The surprise and shock that so many people registered at the photographs of Donald Trump's destruction of the East Wing of the White House, which will soon be replaced by his own ostentatious and vast ballroom, is in itself in some ways surprising and shocking. In Trump's long list of looting, the hasty demolition may seem like a relatively minor offense. After months marked by corruption, violence and open defiance of the law, gasping in outrage at the loss of several tons of masonry and mortar may seem strangely misguided.
And yet this is not so. We are creatures of symbols, and our architecture tells us who we are. John Ruskin, the greatest of architectural critics, observed that a nation writes its history in many books, but the book of its buildings is the most enduring. The belief in order and proportion embodied in the Alhambra, the romance of modernity caught in the iron bars of the Eiffel Tower, are not ideas imposed on buildings, but ideals that the buildings themselves express more lastingly than words. Among them, not least, is the humble, egoless ideal of the democratic tradition, so beautifully reflected in such American monuments as the Lincoln Memorial, which depicts not a hero but a man sitting in serious contemplation.
The same restrained values ​​of democracy have always characterized the White House – a stately home, but not an imperial one. It is a “people's house” but historically it was also a family home with family rooms and a family scale. This is a small place by the standards of a monarchy, and fortunately: suitable for a democracy in which even the biggest boss is there for a short time and at the request of the people. As Ronald Reagan said, after winning more decisively than Trump could have ever dreamed, the president was just a temporary resident holding the keys in his hands for a limited period of time. This was all the beauty.
The East Wing was never a grand place. The building as we knew it was built during the turbulent years of World War II. It was Franklin Roosevelt's attempt to bring order to the clutter of office space and, not coincidentally, to create a safe haven beneath it. But he quickly became a center of quiet power. Eleanor Roosevelt hosted women journalists there. Two decades later, Jacqueline Kennedy led a different kind of transformation in the same office, founding the White House Historical Association. The very simplicity of the wing became a symbol of the functional modesty of democratic government: a place for staff, not for spectacle; to maintain the rituals of civic life rather than to display personal glory.
All this is gone now. The act of destruction is precisely the point: a kind of performance art intended to demonstrate Trump's arbitrary power over the presidency, including its physical location. He doesn't ask anyone's permission, he destroys what he wants and when he wants. As many have noted, one of Trump's first public acts when he promised the Metropolitan Museum of Art the beautiful limestone reliefs from the façade of the old Bonwit Teller building was to impatiently smash them into dust.

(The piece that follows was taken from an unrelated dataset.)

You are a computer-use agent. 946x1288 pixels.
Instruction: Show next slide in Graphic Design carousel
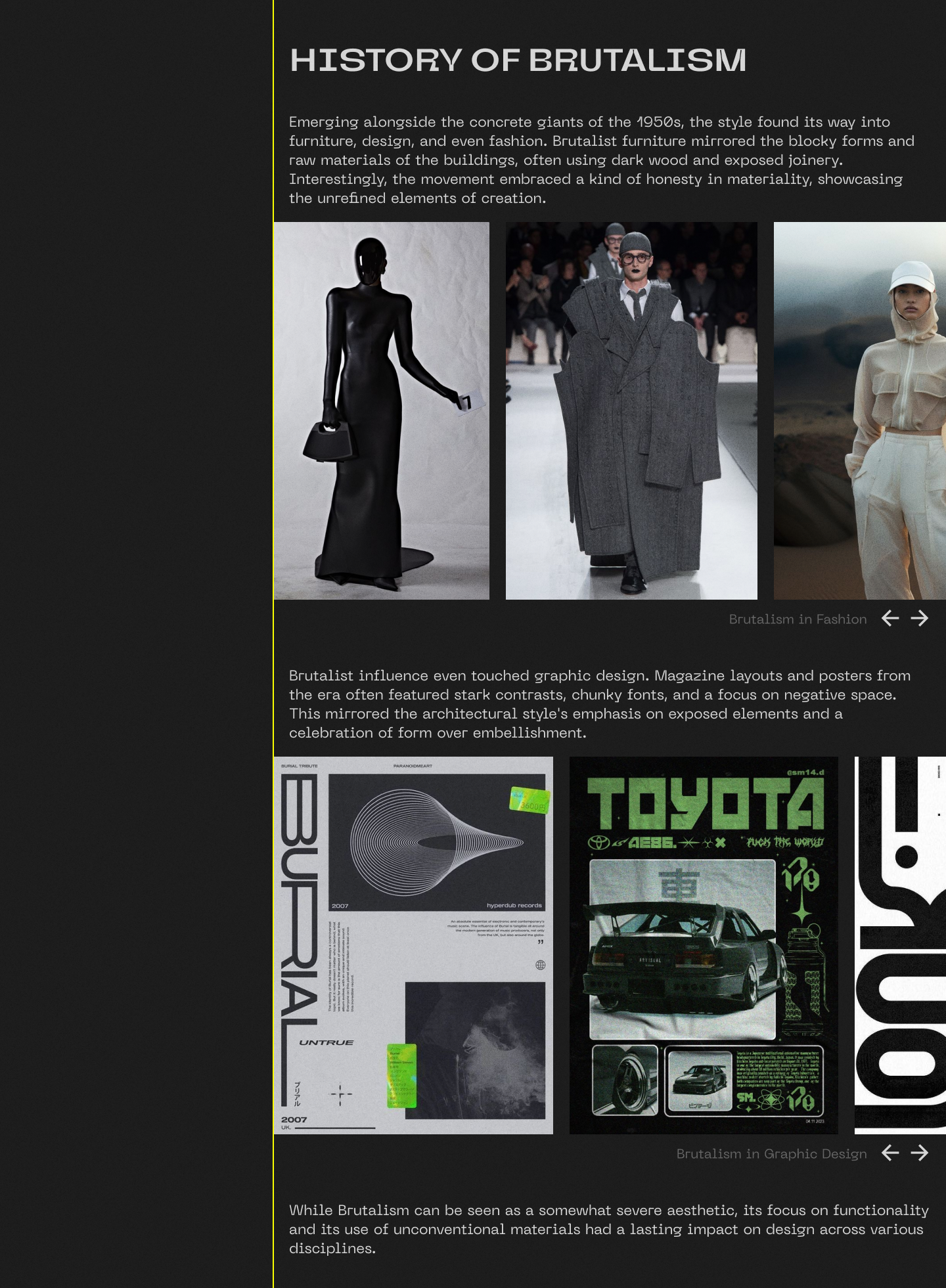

Trump apologists say previous presidents also changed the White House. Didn't Jimmy Carter install solar panels? Didn't George H. W. Bush build the horseshoe pit? Didn't Barack Obama build a basketball court? What's all the fuss? And anyway, who, except the elite, would object to a large ballroom that looked like the banquet hall of a third-rate casino? Who decides what is decent and what is vulgar? Even the White House Historical Association, with the caution that has become typical of these dark times, limited itself to saying that it was allowed to make a digital record of what was being destroyed – as if it were a defense rather than an epitaph.
This, of course, is the standard line of Trump apologetics: some obvious outrage is revealed, and defenders immediately scour history for an earlier, remotely similar act by a president who actually respected the Constitution. This is a form of mismatch. If Trump blows up boats with unknown people on board – didn't Obama use drones against suspected terrorists? (Yes, but in a process designed, however imperfectly, to preserve the chain of command and vestiges of due process.) If Trump releases a video of himself portraying himself as the combat pilot he never was, dropping excrement on peaceful protesters – well, didn't Lyndon Johnson berate his aides from his toilet seat? What's all the fuss? However, the jabs and insults of previous presidents, no matter how rude they were, remained within the framework of democratic discourse, the basic rule being that the other side must also defend its point of view. Even Richard Nixon sought out student protesters at the Lincoln Memorial early one morning and tried to understand what motivated them.